> **Document passage**
*** Begin section ***

(Medical Xpress)—A new study by scientists in France and Denmark has identified a neurological marker in the brain of babies as young as five months that is associated with visual consciousness, or the ability to process and remember images they have seen.
Research on adults has previously documented changes in the brain that are associated with visual consciousness, but demonstrating consciousness in young infants has proven difficult because they are unable to report on what they have seen. They have been observed to make behavioral responses to visual stimuli, but these behaviors (such as eye movements) are also observed in adults whose brains do not show the changes normally associated with visual consciousness.
The researchers, led by Dr Sid Kouider of the of École Normale Supérieure in Paris, tested the brain activity of 80 children 5, 12, and 15 months old in response to being shown pictures of human faces. Each infant was fitted with a cap covered with electrodes, and was then shown pictures for a range of times, starting with periods so short that adults would not be conscious of seeing them, and then gradually increasing the time the images were displayed. The display of each image (on a computer screen) was accompanied by a bell sound to attract the babies' attention.

*** End section ***

> **Data extract**
*** Begin section ***

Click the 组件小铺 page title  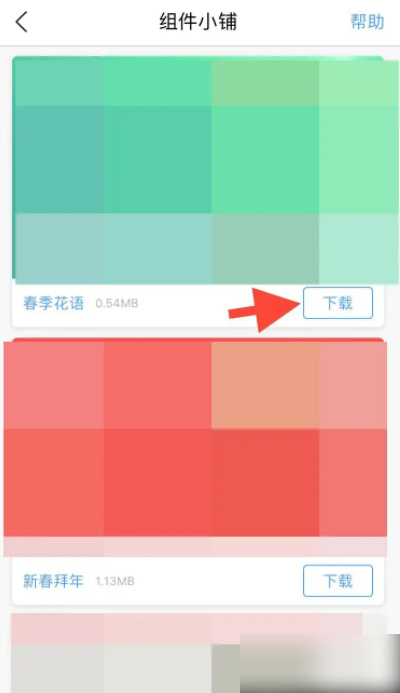pos(198,22)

*** End section ***

Continue the article on visual consciousness in infants, picking up right after its last sentence.

> **Answer to this problem**
In adults, the areas of the brain associated with vision are activated, even if the image is shown for such a short time that the subject is not consciously aware of it. When the image is displayed for at least 300 milliseconds (ms) a neural signal travels from the vision center at the back of the brain to the prefrontal cortex, and this is associated with the adult reporting being conscious of the image. This signal is known as the late slow wave, or nonlinear cortical response.
The visual cortex activity and late slow wave response were seen in all the children, but in the youngest infants the response was weak and only appeared if the image was displayed for 900 ms to over a second. In the oldest infants the response was more sustained and appeared with images displayed for about 750 ms.
The results of the research suggest the nonlinear cortical response may provide a marker for conscious thought, according to Dr Kouider, since the signal in the prefrontal cortex suggests the image is stored briefly in the brain's "working memory" or consciousness.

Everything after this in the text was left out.